What needs to be done:
All entries below are to be duplicated verbatim.

***** Stored data

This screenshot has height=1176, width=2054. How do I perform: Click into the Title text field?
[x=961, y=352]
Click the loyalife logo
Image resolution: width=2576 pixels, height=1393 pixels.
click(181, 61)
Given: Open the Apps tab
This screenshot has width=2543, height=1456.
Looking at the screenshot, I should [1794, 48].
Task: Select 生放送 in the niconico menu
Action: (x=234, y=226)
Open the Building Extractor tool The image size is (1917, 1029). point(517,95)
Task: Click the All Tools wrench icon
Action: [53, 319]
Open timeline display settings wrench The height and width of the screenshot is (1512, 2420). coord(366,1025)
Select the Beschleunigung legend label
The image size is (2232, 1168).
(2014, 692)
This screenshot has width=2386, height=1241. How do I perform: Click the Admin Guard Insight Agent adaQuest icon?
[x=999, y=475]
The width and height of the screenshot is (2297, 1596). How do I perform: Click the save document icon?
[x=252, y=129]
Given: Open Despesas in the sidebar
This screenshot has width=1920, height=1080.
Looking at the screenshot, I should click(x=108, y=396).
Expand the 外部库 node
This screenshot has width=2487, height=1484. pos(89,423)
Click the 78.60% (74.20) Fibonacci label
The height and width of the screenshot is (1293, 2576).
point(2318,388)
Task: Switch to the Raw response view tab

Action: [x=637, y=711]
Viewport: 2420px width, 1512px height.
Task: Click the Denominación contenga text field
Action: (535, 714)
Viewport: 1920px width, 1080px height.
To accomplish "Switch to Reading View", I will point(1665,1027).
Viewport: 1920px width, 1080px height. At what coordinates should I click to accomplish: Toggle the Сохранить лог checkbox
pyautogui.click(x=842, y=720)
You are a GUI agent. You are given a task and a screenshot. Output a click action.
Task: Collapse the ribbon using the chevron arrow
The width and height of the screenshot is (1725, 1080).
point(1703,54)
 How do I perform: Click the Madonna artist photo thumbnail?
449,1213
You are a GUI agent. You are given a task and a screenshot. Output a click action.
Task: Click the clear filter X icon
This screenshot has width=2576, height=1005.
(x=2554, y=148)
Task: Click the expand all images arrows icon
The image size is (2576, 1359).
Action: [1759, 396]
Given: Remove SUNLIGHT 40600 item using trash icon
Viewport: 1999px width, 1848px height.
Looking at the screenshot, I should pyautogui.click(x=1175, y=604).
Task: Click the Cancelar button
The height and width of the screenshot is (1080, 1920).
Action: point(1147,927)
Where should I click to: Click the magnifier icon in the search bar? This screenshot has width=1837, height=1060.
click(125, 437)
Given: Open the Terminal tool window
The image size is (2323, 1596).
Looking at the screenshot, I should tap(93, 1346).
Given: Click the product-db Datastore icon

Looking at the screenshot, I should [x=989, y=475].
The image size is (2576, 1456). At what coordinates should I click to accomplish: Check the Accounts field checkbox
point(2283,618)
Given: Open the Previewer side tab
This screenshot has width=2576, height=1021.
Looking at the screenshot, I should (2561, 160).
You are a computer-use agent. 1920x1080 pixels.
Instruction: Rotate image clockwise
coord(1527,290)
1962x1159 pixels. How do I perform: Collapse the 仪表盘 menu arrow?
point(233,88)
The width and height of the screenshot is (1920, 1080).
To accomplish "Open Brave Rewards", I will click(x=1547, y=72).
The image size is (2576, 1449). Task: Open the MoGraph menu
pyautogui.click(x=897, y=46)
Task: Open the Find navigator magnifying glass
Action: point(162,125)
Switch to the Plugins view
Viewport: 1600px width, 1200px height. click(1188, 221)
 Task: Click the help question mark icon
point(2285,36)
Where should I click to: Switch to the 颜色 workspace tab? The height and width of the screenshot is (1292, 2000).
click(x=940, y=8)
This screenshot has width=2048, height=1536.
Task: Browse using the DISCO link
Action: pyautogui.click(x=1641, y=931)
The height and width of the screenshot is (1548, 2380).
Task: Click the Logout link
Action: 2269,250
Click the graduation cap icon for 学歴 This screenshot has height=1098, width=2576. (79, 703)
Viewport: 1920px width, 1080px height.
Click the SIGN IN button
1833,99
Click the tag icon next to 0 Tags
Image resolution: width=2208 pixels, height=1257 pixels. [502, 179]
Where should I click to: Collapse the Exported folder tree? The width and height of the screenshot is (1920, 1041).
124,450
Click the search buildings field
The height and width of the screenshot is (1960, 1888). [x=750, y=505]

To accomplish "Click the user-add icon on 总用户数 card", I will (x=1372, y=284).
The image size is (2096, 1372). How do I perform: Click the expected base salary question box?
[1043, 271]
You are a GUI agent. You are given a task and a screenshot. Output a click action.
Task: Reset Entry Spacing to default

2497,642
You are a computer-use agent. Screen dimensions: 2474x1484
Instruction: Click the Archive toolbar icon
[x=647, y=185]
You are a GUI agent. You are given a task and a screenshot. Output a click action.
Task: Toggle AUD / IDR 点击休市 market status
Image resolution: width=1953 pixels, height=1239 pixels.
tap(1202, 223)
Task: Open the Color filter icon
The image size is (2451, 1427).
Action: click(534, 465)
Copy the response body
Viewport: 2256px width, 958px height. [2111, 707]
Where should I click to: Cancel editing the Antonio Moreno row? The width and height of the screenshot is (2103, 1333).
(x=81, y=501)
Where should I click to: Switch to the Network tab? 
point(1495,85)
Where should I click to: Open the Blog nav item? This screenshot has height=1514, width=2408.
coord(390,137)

**********

Task answer:
This screenshot has height=1176, width=2054. How do I perform: Click into the Title text field?
[x=961, y=352]
Click the loyalife logo
Image resolution: width=2576 pixels, height=1393 pixels.
click(181, 61)
Given: Open the Apps tab
This screenshot has width=2543, height=1456.
Looking at the screenshot, I should [1794, 48].
Task: Select 生放送 in the niconico menu
Action: (x=234, y=226)
Open the Building Extractor tool The image size is (1917, 1029). point(517,95)
Task: Click the All Tools wrench icon
Action: [53, 319]
Open timeline display settings wrench The height and width of the screenshot is (1512, 2420). coord(366,1025)
Select the Beschleunigung legend label
The image size is (2232, 1168).
(2014, 692)
This screenshot has width=2386, height=1241. How do I perform: Click the Admin Guard Insight Agent adaQuest icon?
[x=999, y=475]
The width and height of the screenshot is (2297, 1596). How do I perform: Click the save document icon?
[x=252, y=129]
Given: Open Despesas in the sidebar
This screenshot has width=1920, height=1080.
Looking at the screenshot, I should click(x=108, y=396).
Expand the 外部库 node
This screenshot has width=2487, height=1484. pos(89,423)
Click the 78.60% (74.20) Fibonacci label
The height and width of the screenshot is (1293, 2576).
point(2318,388)
Task: Switch to the Raw response view tab

Action: [x=637, y=711]
Viewport: 2420px width, 1512px height.
Task: Click the Denominación contenga text field
Action: (535, 714)
Viewport: 1920px width, 1080px height.
To accomplish "Switch to Reading View", I will point(1665,1027).
Viewport: 1920px width, 1080px height. At what coordinates should I click to accomplish: Toggle the Сохранить лог checkbox
pyautogui.click(x=842, y=720)
You are a GUI agent. You are given a task and a screenshot. Output a click action.
Task: Collapse the ribbon using the chevron arrow
The width and height of the screenshot is (1725, 1080).
point(1703,54)
 How do I perform: Click the Madonna artist photo thumbnail?
449,1213
You are a GUI agent. You are given a task and a screenshot. Output a click action.
Task: Click the clear filter X icon
This screenshot has width=2576, height=1005.
(x=2554, y=148)
Task: Click the expand all images arrows icon
The image size is (2576, 1359).
Action: [1759, 396]
Given: Remove SUNLIGHT 40600 item using trash icon
Viewport: 1999px width, 1848px height.
Looking at the screenshot, I should pyautogui.click(x=1175, y=604).
Task: Click the Cancelar button
The height and width of the screenshot is (1080, 1920).
Action: point(1147,927)
Where should I click to: Click the magnifier icon in the search bar? This screenshot has width=1837, height=1060.
click(125, 437)
Given: Open the Terminal tool window
The image size is (2323, 1596).
Looking at the screenshot, I should tap(93, 1346).
Given: Click the product-db Datastore icon

Looking at the screenshot, I should [x=989, y=475].
The image size is (2576, 1456). At what coordinates should I click to accomplish: Check the Accounts field checkbox
point(2283,618)
Given: Open the Previewer side tab
This screenshot has width=2576, height=1021.
Looking at the screenshot, I should (2561, 160).
You are a computer-use agent. 1920x1080 pixels.
Instruction: Rotate image clockwise
coord(1527,290)
1962x1159 pixels. How do I perform: Collapse the 仪表盘 menu arrow?
point(233,88)
The width and height of the screenshot is (1920, 1080).
To accomplish "Open Brave Rewards", I will click(x=1547, y=72).
The image size is (2576, 1449). Task: Open the MoGraph menu
pyautogui.click(x=897, y=46)
Task: Open the Find navigator magnifying glass
Action: point(162,125)
Switch to the Plugins view
Viewport: 1600px width, 1200px height. click(1188, 221)
 Task: Click the help question mark icon
point(2285,36)
Where should I click to: Switch to the 颜色 workspace tab? The height and width of the screenshot is (1292, 2000).
click(x=940, y=8)
This screenshot has width=2048, height=1536.
Task: Browse using the DISCO link
Action: pyautogui.click(x=1641, y=931)
The height and width of the screenshot is (1548, 2380).
Task: Click the Logout link
Action: 2269,250
Click the graduation cap icon for 学歴 This screenshot has height=1098, width=2576. (79, 703)
Viewport: 1920px width, 1080px height.
Click the SIGN IN button
1833,99
Click the tag icon next to 0 Tags
Image resolution: width=2208 pixels, height=1257 pixels. [502, 179]
Where should I click to: Collapse the Exported folder tree? The width and height of the screenshot is (1920, 1041).
124,450
Click the search buildings field
The height and width of the screenshot is (1960, 1888). [x=750, y=505]

To accomplish "Click the user-add icon on 总用户数 card", I will (x=1372, y=284).
The image size is (2096, 1372). How do I perform: Click the expected base salary question box?
[1043, 271]
You are a GUI agent. You are given a task and a screenshot. Output a click action.
Task: Reset Entry Spacing to default

2497,642
You are a computer-use agent. Screen dimensions: 2474x1484
Instruction: Click the Archive toolbar icon
[x=647, y=185]
You are a GUI agent. You are given a task and a screenshot. Output a click action.
Task: Toggle AUD / IDR 点击休市 market status
Image resolution: width=1953 pixels, height=1239 pixels.
tap(1202, 223)
Task: Open the Color filter icon
The image size is (2451, 1427).
Action: click(534, 465)
Copy the response body
Viewport: 2256px width, 958px height. [2111, 707]
Where should I click to: Cancel editing the Antonio Moreno row? The width and height of the screenshot is (2103, 1333).
(x=81, y=501)
Where should I click to: Switch to the Network tab? 
point(1495,85)
Where should I click to: Open the Blog nav item? This screenshot has height=1514, width=2408.
coord(390,137)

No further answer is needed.